Jealousy reared its ugly head, again, recently. Again, it was jealousy with fellow classmates, and not one classmate, but two of them! The first classmate is a real go-getter. He’s a guy who has things come quite easily to him. If things don’t come easily, he pushes and pushes until he gets it. The two of us, it seemed, were vying for the top spot in some of the classes we are in. For a while, I didn’t like this. I said to myself, “I can’t let him be better than me! I’ve got to beat him! I want to see him fail.” I realized that I was jealous of him. When I came to that realization, I realized that I saw him as a threat! Then I realized that he is my classmate and that he can be an ally in class and the future. There is no reason why only one person can be at the top of the class; there is no reason why every person in the class can’t have straight “A’s.” This was very freeing for me, and I see him as a friend, again, and not a competitor. Another classmate keeps getting roles in plays that I want, and he had a role in a recent play where he had the attention of all the ladies. He can dance and is suave and popular. We are alike in many ways, but there are a few things that he can do that I want to and can’t currently do. Those ways we are different and the fact he’s gotten the roles I wanted (particularly the one where he was the focus of the ladies) made me jealous. I realized that I was jealous; I knew why. I had a hard time overcoming my jealousy of him. It suddenly occurred to me that it is our differences that allow us to succeed. He will go on to play the suave, swashbuckling leading man. He’ll be another Brad Pitt, Tom Cruise, or Ryan Reynolds. I will never be those. On the other hand, I will go on to become another Robin Williams, Tom Hanks, or Bill Murray, and he will won’t. Robin Williams will never be Brad Pitt, and vice versa. Both have their unique roles just as my friends and I have ours. None of the roles are better than the other. Each are unique and yet each are equal. These realizations brought my jealousy to an end.

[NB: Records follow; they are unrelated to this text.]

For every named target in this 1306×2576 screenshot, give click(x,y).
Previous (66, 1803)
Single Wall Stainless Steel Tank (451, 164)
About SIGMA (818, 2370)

Our emotions guide us and can ultimately lead us down a path of destruction or to a place of growth and unity with everything around us. Negative emotions such as anger, hatred, jealousy and envy can destroy if left unchecked. We can be aware of our feelings, and why we are feeling what we are feeling and we can use them to grow. It is only through evaluation, introspection, and analysis of ourselves, our emotions, our motives, our fears and desires that we can use our emotions to bring unity and wholeness to ourselves and our surroundings.